§ GIVEN DATA:
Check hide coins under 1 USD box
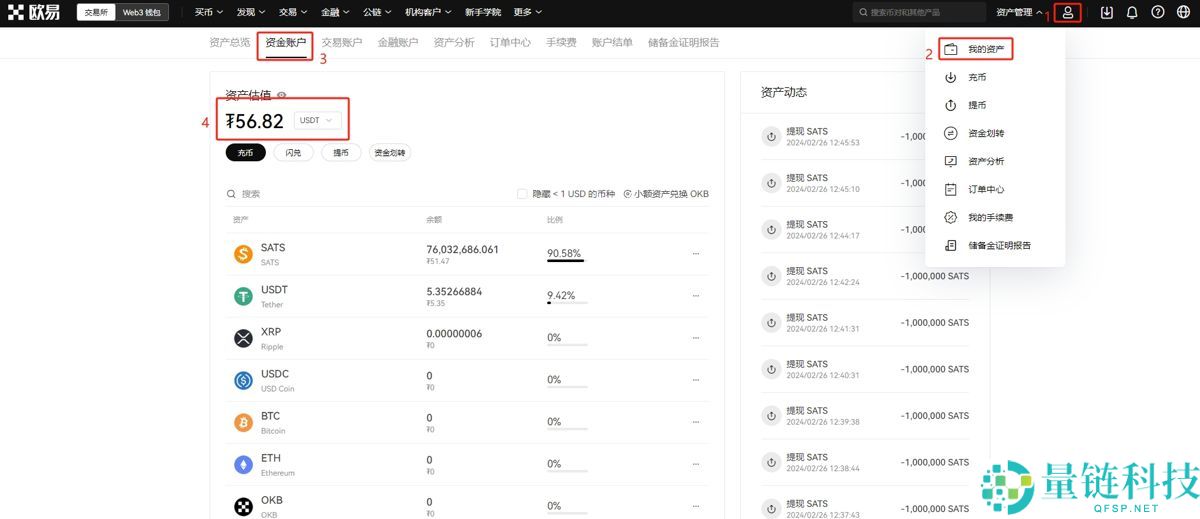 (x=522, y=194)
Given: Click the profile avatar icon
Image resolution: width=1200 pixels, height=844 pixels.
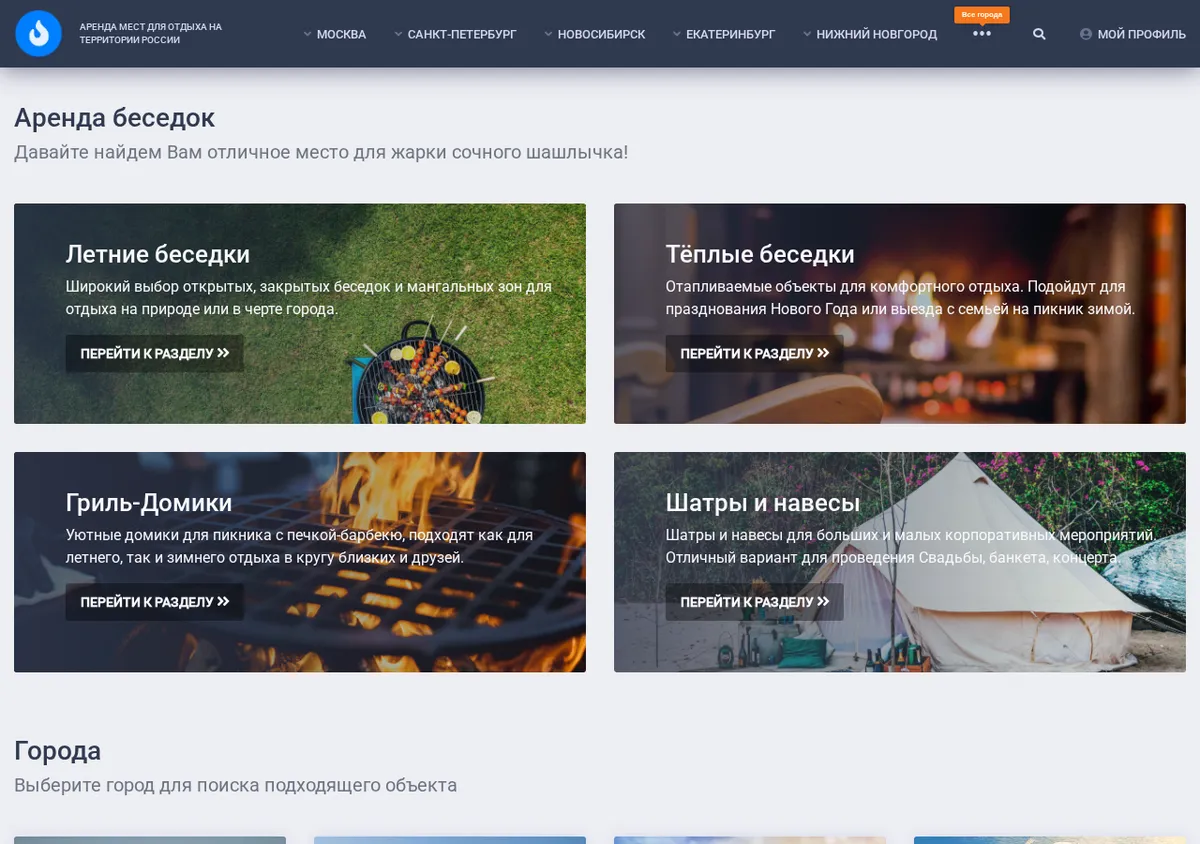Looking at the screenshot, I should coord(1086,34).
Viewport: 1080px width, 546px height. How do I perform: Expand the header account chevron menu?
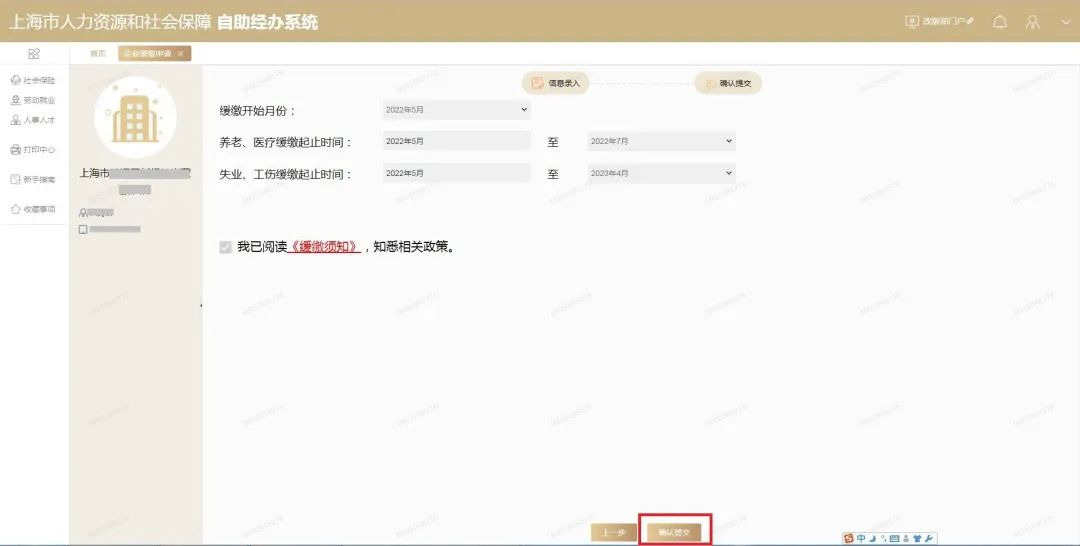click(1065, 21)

---

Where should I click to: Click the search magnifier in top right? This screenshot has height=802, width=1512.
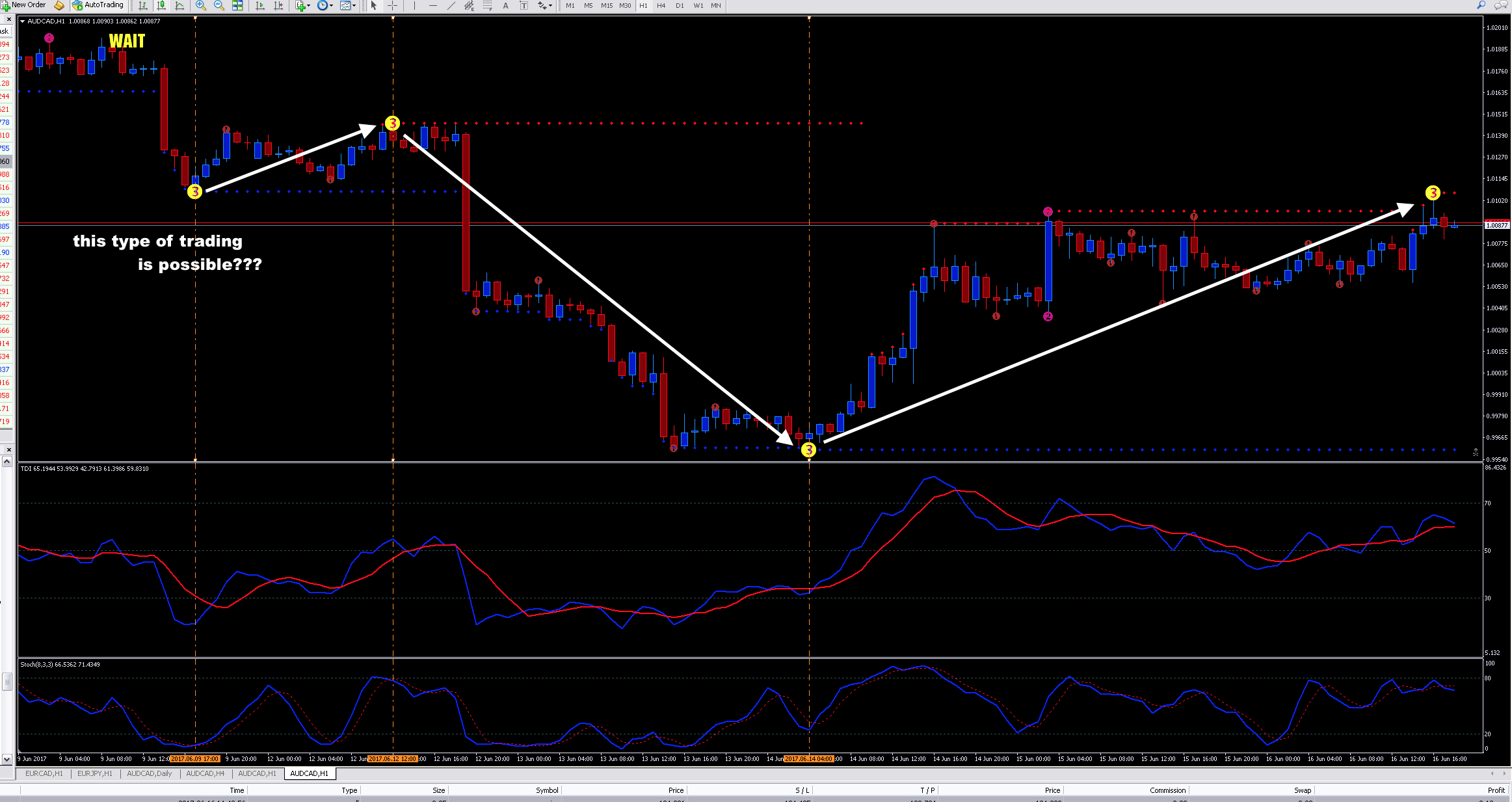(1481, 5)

§ EXERCISE TASK:
Copy out the rows from the line containing "Check hide coins under 1 USD box" down to the line containing "click(1065, 21)", including both of those lines. Leave the pictures out.

§ RESULT OF THE EXERCISE:
Check hide coins under 1 USD box
 (x=522, y=194)
Given: Click the profile avatar icon
Image resolution: width=1200 pixels, height=844 pixels.
Looking at the screenshot, I should coord(1086,34).
Viewport: 1080px width, 546px height. How do I perform: Expand the header account chevron menu?
click(1065, 21)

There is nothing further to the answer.